Neben dem Personalbogen sei für jeden Wachmann ein Dienstausweis ausgestellt worden und man habe (erbeutete und eigene) Uniformen ausgegeben, wobei die im Wesentlichen braun und schwarz gehaltenen Uniformteile nicht durchgängig gleich gewesen seien.

 

Gegen Ende 1941 sei die Rekrutierung von Hilfskräften zunächst weitgehend eingestellt worden, weil der Ausbau der SS- und Polizeistützpunkte gestockt habe, mit dem Stillstand des Vormarsches der Wehrmacht kaum noch neue Kriegsgefangene gemacht worden seien und die Kriegsgefangenenlager aufgrund der miserablen Lebensumstände kaum noch leistungsfähige Aspiranten hervorgebracht hätten.

 

Erst ab Mai 1942 sei es wieder zu militärischen Erfolgen mit einer grossen Zahl sowjetischer Gefangener, zunächst auf der Krim und im Raum Charkow und dann bei der Sommeroffensive bis nach Stalingrad und zum Kaukasus, gekommen.

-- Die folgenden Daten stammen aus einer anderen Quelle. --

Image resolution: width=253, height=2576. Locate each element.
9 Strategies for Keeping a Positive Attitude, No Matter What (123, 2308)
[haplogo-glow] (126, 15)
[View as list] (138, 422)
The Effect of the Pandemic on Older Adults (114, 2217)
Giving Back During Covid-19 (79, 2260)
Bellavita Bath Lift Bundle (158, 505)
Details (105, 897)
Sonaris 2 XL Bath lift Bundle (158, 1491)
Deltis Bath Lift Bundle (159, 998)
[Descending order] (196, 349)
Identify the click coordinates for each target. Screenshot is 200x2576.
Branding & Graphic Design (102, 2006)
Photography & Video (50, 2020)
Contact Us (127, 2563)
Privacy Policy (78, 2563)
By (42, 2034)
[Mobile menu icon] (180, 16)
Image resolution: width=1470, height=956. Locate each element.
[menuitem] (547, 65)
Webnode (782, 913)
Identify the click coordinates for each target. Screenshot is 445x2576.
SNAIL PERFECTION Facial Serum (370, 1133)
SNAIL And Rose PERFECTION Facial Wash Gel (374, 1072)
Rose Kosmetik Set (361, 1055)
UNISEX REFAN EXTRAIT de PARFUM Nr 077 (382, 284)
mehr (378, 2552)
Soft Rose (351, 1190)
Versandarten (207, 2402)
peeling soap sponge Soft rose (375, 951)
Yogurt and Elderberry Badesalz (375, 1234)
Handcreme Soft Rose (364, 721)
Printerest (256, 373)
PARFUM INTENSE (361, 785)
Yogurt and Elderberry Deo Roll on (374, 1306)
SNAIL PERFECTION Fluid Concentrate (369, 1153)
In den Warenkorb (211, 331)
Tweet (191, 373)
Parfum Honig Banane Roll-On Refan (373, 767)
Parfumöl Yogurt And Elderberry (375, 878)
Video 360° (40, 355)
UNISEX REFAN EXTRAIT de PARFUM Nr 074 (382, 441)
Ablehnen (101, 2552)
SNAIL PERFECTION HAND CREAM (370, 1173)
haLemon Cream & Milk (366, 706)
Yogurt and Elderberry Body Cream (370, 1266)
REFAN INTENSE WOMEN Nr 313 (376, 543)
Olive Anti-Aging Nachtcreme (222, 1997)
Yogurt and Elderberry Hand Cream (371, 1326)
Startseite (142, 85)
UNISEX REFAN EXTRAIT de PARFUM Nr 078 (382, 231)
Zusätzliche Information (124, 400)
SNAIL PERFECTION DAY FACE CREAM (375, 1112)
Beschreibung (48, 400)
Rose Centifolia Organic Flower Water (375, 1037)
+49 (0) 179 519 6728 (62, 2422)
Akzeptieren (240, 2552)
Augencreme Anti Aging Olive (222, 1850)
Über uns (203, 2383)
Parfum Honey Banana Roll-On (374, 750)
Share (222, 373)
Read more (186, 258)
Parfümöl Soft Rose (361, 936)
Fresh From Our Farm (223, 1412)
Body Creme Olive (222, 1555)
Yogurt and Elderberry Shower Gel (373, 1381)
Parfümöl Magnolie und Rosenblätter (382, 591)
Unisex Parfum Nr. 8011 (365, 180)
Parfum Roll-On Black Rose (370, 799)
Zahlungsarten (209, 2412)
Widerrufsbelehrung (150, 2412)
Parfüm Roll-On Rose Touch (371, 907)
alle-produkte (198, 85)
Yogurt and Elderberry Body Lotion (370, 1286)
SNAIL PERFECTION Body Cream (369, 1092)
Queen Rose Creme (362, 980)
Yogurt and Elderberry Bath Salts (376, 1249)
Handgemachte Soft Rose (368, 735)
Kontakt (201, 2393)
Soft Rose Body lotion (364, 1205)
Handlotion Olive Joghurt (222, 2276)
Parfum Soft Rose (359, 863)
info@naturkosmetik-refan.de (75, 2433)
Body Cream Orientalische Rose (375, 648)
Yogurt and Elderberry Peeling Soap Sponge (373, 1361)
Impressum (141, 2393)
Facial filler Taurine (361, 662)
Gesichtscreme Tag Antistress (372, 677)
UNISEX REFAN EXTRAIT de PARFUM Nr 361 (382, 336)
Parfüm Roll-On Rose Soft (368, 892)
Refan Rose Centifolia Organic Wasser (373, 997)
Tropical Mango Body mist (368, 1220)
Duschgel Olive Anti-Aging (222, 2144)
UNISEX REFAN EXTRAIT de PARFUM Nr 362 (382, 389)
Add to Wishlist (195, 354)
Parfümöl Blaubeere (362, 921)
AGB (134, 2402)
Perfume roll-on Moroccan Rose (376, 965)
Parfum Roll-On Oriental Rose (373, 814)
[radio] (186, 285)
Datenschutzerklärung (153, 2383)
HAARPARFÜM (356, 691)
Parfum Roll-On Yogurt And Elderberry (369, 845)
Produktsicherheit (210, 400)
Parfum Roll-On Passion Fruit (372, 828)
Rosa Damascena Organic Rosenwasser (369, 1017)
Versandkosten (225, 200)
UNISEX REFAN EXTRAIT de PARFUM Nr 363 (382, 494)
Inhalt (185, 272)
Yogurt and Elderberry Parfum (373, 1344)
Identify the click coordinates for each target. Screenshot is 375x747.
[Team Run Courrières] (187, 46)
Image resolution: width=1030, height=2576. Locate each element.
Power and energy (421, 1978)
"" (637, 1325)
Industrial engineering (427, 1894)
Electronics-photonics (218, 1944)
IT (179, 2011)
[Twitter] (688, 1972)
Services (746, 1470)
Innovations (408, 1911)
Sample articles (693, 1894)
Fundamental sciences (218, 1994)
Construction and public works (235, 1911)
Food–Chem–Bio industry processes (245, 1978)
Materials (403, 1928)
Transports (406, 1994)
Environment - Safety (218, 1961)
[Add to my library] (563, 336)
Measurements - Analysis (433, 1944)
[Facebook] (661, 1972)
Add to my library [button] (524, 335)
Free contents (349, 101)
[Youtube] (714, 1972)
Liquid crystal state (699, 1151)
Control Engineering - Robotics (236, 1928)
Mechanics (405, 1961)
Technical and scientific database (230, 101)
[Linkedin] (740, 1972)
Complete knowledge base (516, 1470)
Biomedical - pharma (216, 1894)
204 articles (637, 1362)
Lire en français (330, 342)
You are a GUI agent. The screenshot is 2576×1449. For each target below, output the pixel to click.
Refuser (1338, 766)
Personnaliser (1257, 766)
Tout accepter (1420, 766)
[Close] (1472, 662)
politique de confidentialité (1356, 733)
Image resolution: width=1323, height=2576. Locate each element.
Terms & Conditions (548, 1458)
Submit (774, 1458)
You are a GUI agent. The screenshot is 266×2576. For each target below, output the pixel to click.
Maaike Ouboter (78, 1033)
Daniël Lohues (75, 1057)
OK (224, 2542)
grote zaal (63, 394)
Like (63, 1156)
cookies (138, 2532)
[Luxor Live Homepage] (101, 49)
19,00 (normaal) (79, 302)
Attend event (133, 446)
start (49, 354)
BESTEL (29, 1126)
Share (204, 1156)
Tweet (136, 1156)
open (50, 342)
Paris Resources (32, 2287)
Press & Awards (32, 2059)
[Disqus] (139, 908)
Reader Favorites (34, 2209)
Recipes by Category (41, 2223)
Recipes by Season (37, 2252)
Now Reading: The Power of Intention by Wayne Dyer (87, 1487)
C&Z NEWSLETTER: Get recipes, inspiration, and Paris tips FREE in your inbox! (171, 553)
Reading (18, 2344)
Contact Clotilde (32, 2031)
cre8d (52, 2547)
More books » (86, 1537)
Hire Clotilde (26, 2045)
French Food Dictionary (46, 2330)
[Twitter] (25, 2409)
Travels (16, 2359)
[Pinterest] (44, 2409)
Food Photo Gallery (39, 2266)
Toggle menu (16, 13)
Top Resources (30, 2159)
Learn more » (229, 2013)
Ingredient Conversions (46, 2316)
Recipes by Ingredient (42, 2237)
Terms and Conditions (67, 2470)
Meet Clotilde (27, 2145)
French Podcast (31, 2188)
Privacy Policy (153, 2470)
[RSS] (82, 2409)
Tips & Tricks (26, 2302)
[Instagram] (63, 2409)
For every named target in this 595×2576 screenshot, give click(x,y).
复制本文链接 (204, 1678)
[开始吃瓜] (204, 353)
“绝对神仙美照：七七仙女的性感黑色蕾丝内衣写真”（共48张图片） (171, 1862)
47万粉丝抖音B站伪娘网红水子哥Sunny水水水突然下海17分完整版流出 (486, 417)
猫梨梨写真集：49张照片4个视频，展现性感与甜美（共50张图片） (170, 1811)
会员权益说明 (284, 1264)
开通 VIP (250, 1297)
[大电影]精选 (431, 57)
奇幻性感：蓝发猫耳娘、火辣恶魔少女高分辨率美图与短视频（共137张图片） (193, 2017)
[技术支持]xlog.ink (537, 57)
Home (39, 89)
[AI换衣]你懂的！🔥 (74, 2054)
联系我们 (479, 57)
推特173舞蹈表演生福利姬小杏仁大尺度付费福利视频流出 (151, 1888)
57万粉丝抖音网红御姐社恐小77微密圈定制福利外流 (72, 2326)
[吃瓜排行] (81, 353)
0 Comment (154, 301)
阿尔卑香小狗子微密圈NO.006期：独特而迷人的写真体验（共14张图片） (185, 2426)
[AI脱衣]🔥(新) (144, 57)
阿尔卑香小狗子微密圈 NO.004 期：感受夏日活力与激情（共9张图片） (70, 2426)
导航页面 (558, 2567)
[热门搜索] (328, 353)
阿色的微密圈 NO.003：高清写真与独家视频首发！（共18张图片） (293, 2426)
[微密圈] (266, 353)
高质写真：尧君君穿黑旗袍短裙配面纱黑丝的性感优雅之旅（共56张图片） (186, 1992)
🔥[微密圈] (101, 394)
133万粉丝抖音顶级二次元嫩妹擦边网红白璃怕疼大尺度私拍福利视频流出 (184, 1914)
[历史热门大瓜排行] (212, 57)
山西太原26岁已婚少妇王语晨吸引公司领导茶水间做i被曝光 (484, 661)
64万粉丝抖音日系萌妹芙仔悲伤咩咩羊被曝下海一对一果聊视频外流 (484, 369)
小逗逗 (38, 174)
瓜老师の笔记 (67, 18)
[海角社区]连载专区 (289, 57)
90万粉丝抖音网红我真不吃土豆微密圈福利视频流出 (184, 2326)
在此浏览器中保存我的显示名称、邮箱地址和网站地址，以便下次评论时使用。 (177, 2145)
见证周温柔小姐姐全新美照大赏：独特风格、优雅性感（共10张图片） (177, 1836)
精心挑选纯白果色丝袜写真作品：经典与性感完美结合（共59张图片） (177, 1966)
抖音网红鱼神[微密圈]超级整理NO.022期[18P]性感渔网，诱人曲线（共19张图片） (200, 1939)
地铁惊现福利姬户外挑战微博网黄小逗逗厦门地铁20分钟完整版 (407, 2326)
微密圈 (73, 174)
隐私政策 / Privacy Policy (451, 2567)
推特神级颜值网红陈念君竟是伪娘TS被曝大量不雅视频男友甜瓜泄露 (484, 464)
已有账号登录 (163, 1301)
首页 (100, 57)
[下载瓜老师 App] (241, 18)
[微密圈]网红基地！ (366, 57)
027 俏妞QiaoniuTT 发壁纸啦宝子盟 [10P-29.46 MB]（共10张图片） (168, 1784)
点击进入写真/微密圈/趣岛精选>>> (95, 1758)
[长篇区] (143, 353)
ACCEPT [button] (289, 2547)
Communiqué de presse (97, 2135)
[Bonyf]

Zudem sei der Personalbedarf wegen des Ausbaus der Vernichtungslager wieder gestiegen, so dass zunächst weitere etwa 1250 Mann rekrutiert worden seien. Ab Herbst 1942 sei der Einzugsbereich für Neurekrutierungen erweitert worden. Bis Juli 1943 seien insgesamt mindestens 4000, wahrscheinlich knapp 5000 Hilfswillige rekrutiert worden.

 

d) Ausbildung

 

Die Rekrutierten hätten eine militärähnliche Grundausbildung erhalten, darunter Exerzieren und der Umgang mit den zugeteilten Waffen, meist Karabinern, ferner Grundzüge der deutschen Sprache und der Bewachung von Gefangenen. Die Wachmannschaften seien in Bataillone, Kompanien und Züge unterteilt gewesen; es seien auch abgestufte Wachmannränge vergeben worden, und zwar neben dem einfachen Wachmann als Eingangsamt die weiteren Rangstufen Oberwachmann, Gruppenwachmann, Zugwachmann und ab 1943 auch Rottenwachmann und Oberzugwachmann.

 

e) Besoldung, Urlaub, Ausgang

 

Als Besoldung hätten die Wachmänner zwischen 15,- und 45,- Reichsmark im Monat in Zloty als Sold ausbezahlt bekommen; ferner hätten sie Verpflegung und Familienunterstützung erhalten.

 

Den Trawniki-Männern sei auch Urlaub gewährt worden. Aus den Personalbögen gehe 14-tägiger Urlaub hervor. Urlaub habe Rückkehr an die Heimatorte bedeutet. In den Vernichtungslagern sei dies wegen der hohen Geheimhaltungsstufe eher restriktiv gehandhabt worden. Den Personalunterlagen sei jedoch eine Urlaubsgewährung eines im Vernichtungslager Sobibor tätigen Wachmanns zu entnehmen.

 

Ausgang habe es ausserhalb der Dienstzeit gegeben. Solches sei zwar nicht gewünscht und teilweise formal verboten gewesen wegen drohender Verletzung der Geheimhaltung und zur Verhinderung unzulässiger Tauschgeschäfte. Letztlich habe man nichts dagegen machen können und habe es wohl auch hinnehmen müssen, um die Wachmänner bei Laune zu halten.